• _Task item_
Please tally the lines in the listing below that contain the string "location" with matching case, and give only the number.

(Records from a dataset)
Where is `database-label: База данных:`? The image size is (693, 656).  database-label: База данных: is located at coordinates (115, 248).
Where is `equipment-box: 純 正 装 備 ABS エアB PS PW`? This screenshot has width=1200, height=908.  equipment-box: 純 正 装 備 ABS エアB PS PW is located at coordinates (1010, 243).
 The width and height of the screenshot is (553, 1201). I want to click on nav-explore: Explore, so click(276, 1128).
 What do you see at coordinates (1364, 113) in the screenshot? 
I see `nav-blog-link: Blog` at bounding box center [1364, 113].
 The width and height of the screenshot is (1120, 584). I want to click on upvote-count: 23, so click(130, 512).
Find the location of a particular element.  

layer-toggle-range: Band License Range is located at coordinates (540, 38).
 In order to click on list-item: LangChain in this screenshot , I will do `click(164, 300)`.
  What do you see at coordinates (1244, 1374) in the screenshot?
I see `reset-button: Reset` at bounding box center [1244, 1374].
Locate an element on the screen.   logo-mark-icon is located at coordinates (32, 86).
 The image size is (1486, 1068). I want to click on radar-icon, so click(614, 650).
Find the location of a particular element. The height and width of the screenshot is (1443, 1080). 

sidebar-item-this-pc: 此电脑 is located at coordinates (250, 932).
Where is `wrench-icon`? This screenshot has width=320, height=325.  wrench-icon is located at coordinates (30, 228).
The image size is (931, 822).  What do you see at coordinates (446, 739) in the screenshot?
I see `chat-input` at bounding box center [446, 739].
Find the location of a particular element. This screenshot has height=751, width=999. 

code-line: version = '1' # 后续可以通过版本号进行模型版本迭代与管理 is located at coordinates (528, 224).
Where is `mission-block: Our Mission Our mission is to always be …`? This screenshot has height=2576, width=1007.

• _Written solution_
3